“Whoop! I’ve guessed a way out of the trouble!” ejaculated Arthur, beginning to show signs of sudden excitement.

“Then, for goodness sake, tell us what it is,” urged Bud, as a third peal of thunder broke in upon their hearing, considerably louder than either that had gone before.

“There, look at that whopping big oak tree, fellows! Don’t you see that it’s hollow to the core?” declared Arthur, pointing as he spoke. “Why, chances are the whole kitting lot of us could squeeze inside; and if the storm comes from the direction of that thunder, not a drop of rain would beat in on us. Well, why don’t somebody say what you think of my bully scheme?”

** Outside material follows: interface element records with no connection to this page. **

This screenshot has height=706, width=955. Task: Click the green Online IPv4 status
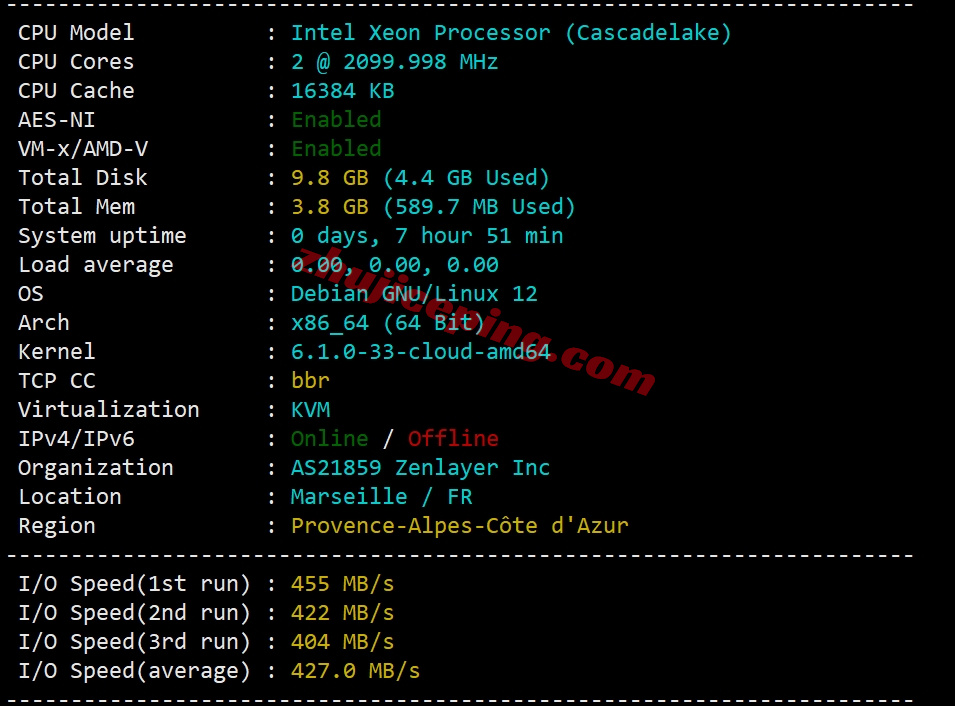tap(329, 439)
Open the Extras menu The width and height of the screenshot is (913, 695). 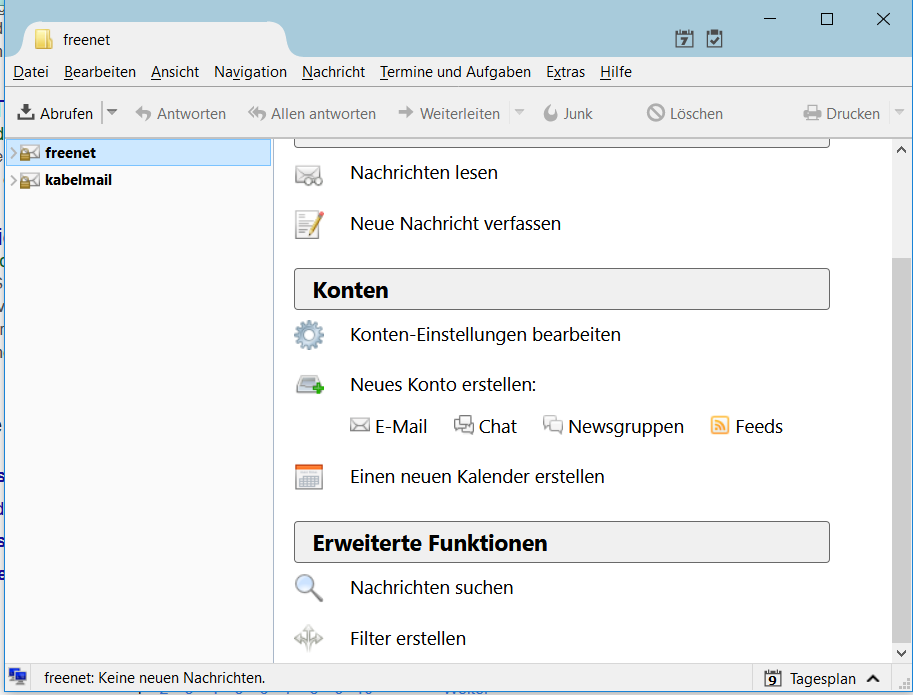point(565,72)
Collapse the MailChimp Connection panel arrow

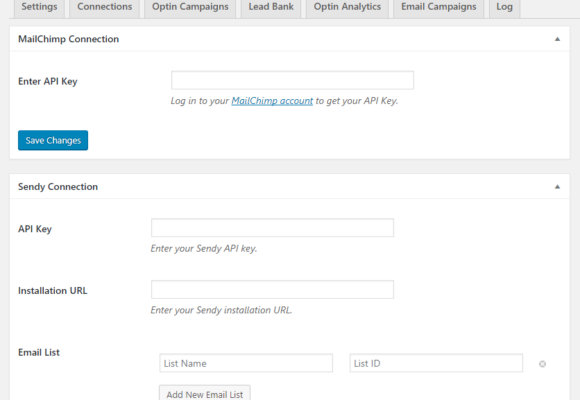[557, 39]
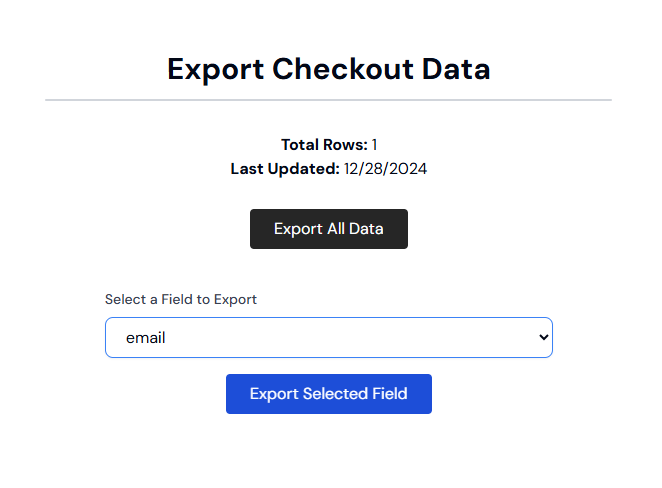
Task: Select the 'email' value in the dropdown
Action: click(x=145, y=338)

“How about that, Hugh?” asked Billy, as if in doubt. “Seems to me I’ve been given to understand that a big tree isn’t the best place to get under when a thunder and lightning storm is buzzing around. Hope I’m mistaken, though, because that idea seems to be our best hold just now.”

“Well, Hugh doesn’t think so, you notice,” suggested Bud, who had been watching the face of the acting scout master all the while, as well as the gathering gloom that preceded the passage of the heavy black clouds would permit.

“It would be the very last thing we ought to do, boys,” remarked Hugh, with resolution marking his whole manner. “Of course, that tree might never be struck, for it’s stood through heaps and heaps of other storms; but all the same the risk is there. Many a foolish man has been killed just by doing something like that. No, we’ve either got to take our ducking and stand for it, or else find some other place under shelter.”

“But just where could we go, Hugh?” Arthur questioned uneasily, as all of them saw a vivid flash of lightning shoot across the heavens where a small clearing permitted a view. It was soon followed by a detonating crash that seemed to make the very ground tremble underfoot.

“A barn would be just as bad as a tree, wouldn’t it, Hugh?” asked Bud, who, it appeared, knew something about such things.

“Every whit as bad,” the other told him; “but hurry and come along after me, fellows. I’ve got a little scheme that it may pay to try and work. All depends on how long that rain pleases to hold off. Given five minutes, and I reckon we might make shelter. This way, everybody, and take care you don’t get your feet caught in some root or vine that will throw you!”

Somehow all of the other scouts seemed to have the utmost confidence in their young leader. Hugh had been tested many a time, and seldom failed his chums when a sudden necessity like the present arose.